IHRE AUFGABE:
Welche Städte nennt der Text über Stadtutopien beim Namen? Führen Sie alle auf.

DOKUMENTTEXT:
+ + + +
Jede Woche ziehen weltweit 1 Millionen Menschen in die Stadt. Städte nehmen nur rund 2% der Erdoberfläche ein, beherbergen aber schon über 50% der menschlichen Bevölkerung. Die Urbanisierung der Welt entwickelt sich in beeindruckender Geschwindigkeit.
Um nicht zu kollabieren, entwickelt sich Städte notgedrungen immer weiter. Ressourcenschonung beispielsweise ist ein Thema, das die größte Wirkung zeigen wird, wenn sie in den Städten angewendet wird. Dort ballen sich Verbräuche und CO2-Ausstoß, Infrastrukturen kommen an ihre Grenzen, um die Menschen vor Ort mit Lebensmitteln zu versorgen.

grüne Idealstadt Songdo in Südkorea

Stadtutopien

Prototyp-Städte gibt es unter anderem in China, Südkorea und Abu Dhabi. Sie sollen grüner werden, bessere Infrastrukturen aufweisen, voll digitalisiert sein und eine ökologische Ausrichtung haben. Urbane Utopien gab es schon immer. Architekten und Städteplaner zerbrachen sich schon seit jeher die Köpfe über bessere oder gar perfekte Städte.
Ein neues Phänomen bei all der Städteplanung ist, dass Ingenieure und Planer nicht mehr nur damit beschäftigt sind, Städte zu verbessern, sondern sie von Grund auf auf ‚grüner Wiese‘ zu planen. Momentan gibt es einen neuen Schwung Planer, die ihre Ideen aufzeichnen und umzusetzen beginnen. Wie sich die Ideen umsetzen lassen und funktionieren, oder ob sie nur Träume bleiben, bleibt abzuwarten und genau zu beobachten. Wie Utopien zu Geisterstädten werden können, zeigt die Stadt New Ordos (Kangbashi) in China, die in der Realität so gar nicht funktioniert. (YouTube-Video). Die Idee dahinter war eine Stadt, die mit einem Merkmal glänzt, das für Chinas Metropolen undenkbar schien: Platz. Allerdings sind die Wohnungen so teuer, dass nicht einmal die wenigen Menschen, die dort arbeiten und den nicht vorhandenen Verkehr regeln, die Grünanlagen pflegen oder die Plätze fegen, dort wohnen können. Auch Brasilia war eine gut gemeinte Planung.
Obwohl diese Beispiele gescheitert sind, haben viele Planer noch immer Erfolgsambitionen und kreieren weiter ‚perfekte Städte‘. Ein zu planendes Beispiel ist die King Abdullah Economic City mit einem gewaltigen Geldbudget und hoch gesteckten Ambitionen (YouTube-Clip) bis 2035. Mit dem Ansatz, dass alles Gestaltbar ist, wenn man von ex nihilo* anfängt, wird geplant. Allerdings fehlt dann die Identität, die eine Stadt hat, die gewachsen ist und in der viele Individuen ihre Parzellen bearbeitet haben und damit unfassbare Vielfalt liefern.
+ + + +
GESAMMELTE DATEN:
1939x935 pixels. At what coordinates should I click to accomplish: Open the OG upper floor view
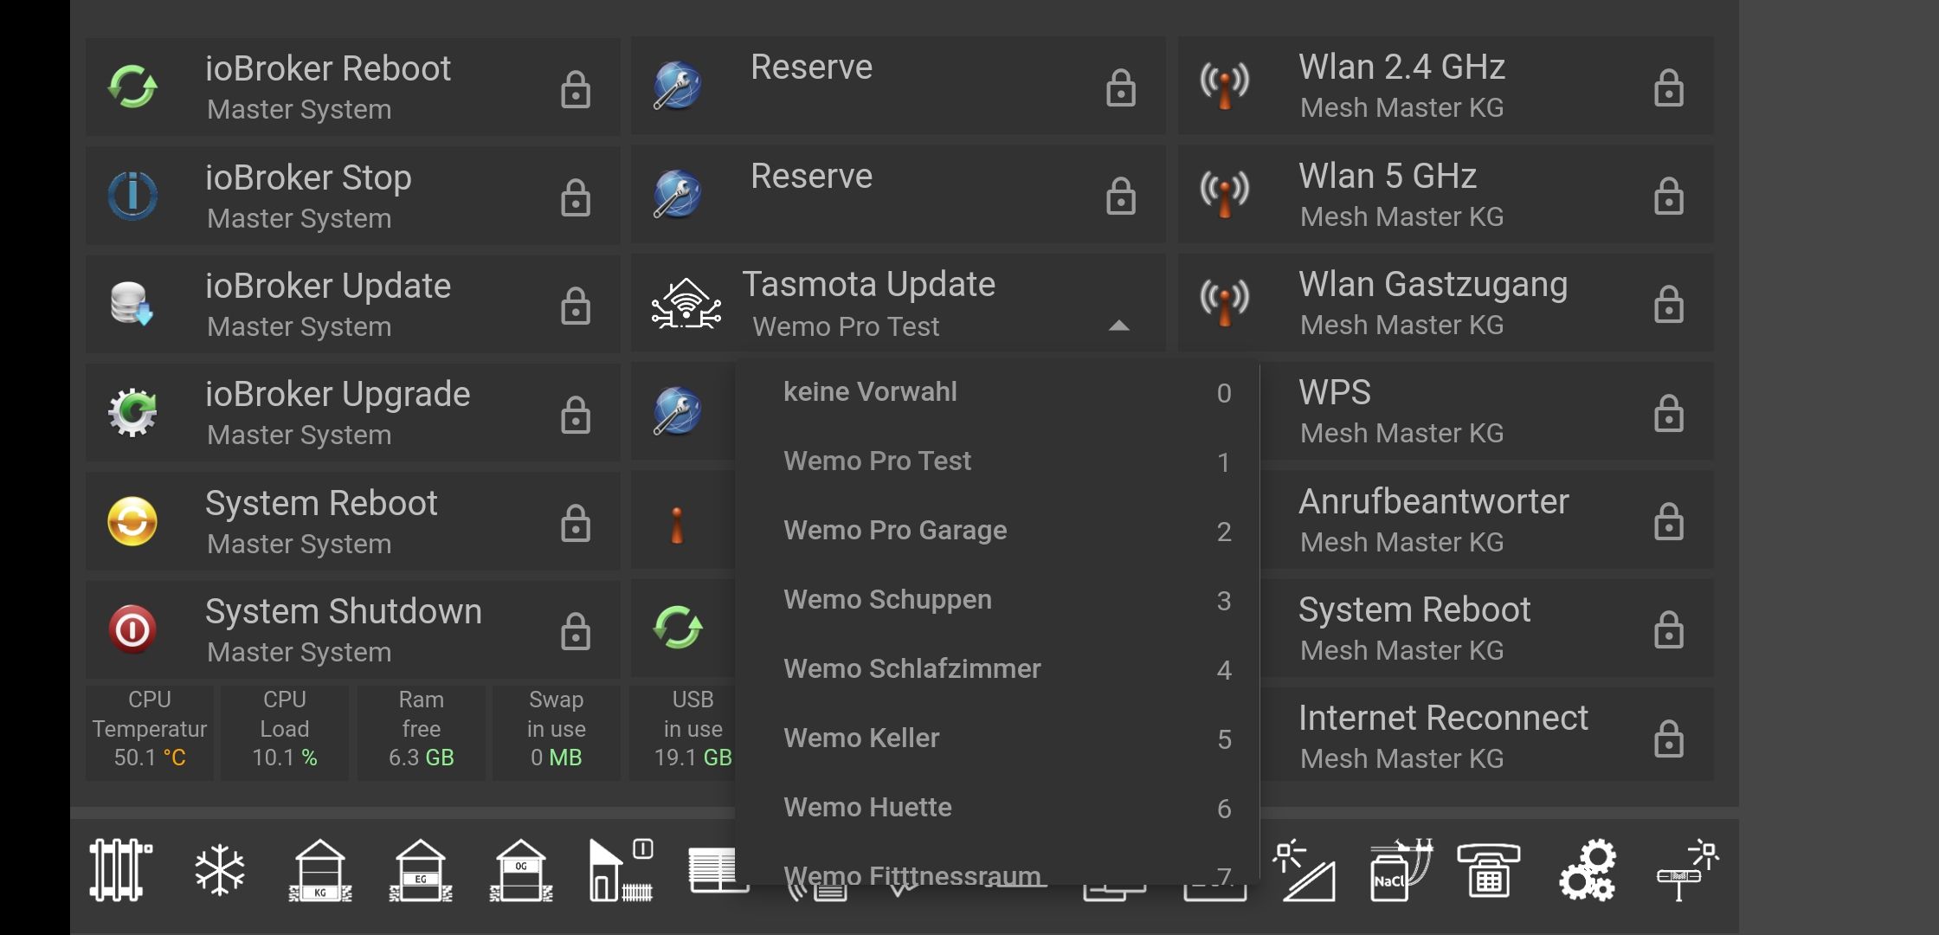[x=521, y=870]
+ + + +
ANTWORT ZUR AUFGABE:
- Songdo (Südkorea)
- New Ordos (Kangbashi) in China
- Brasilia
- King Abdullah Economic City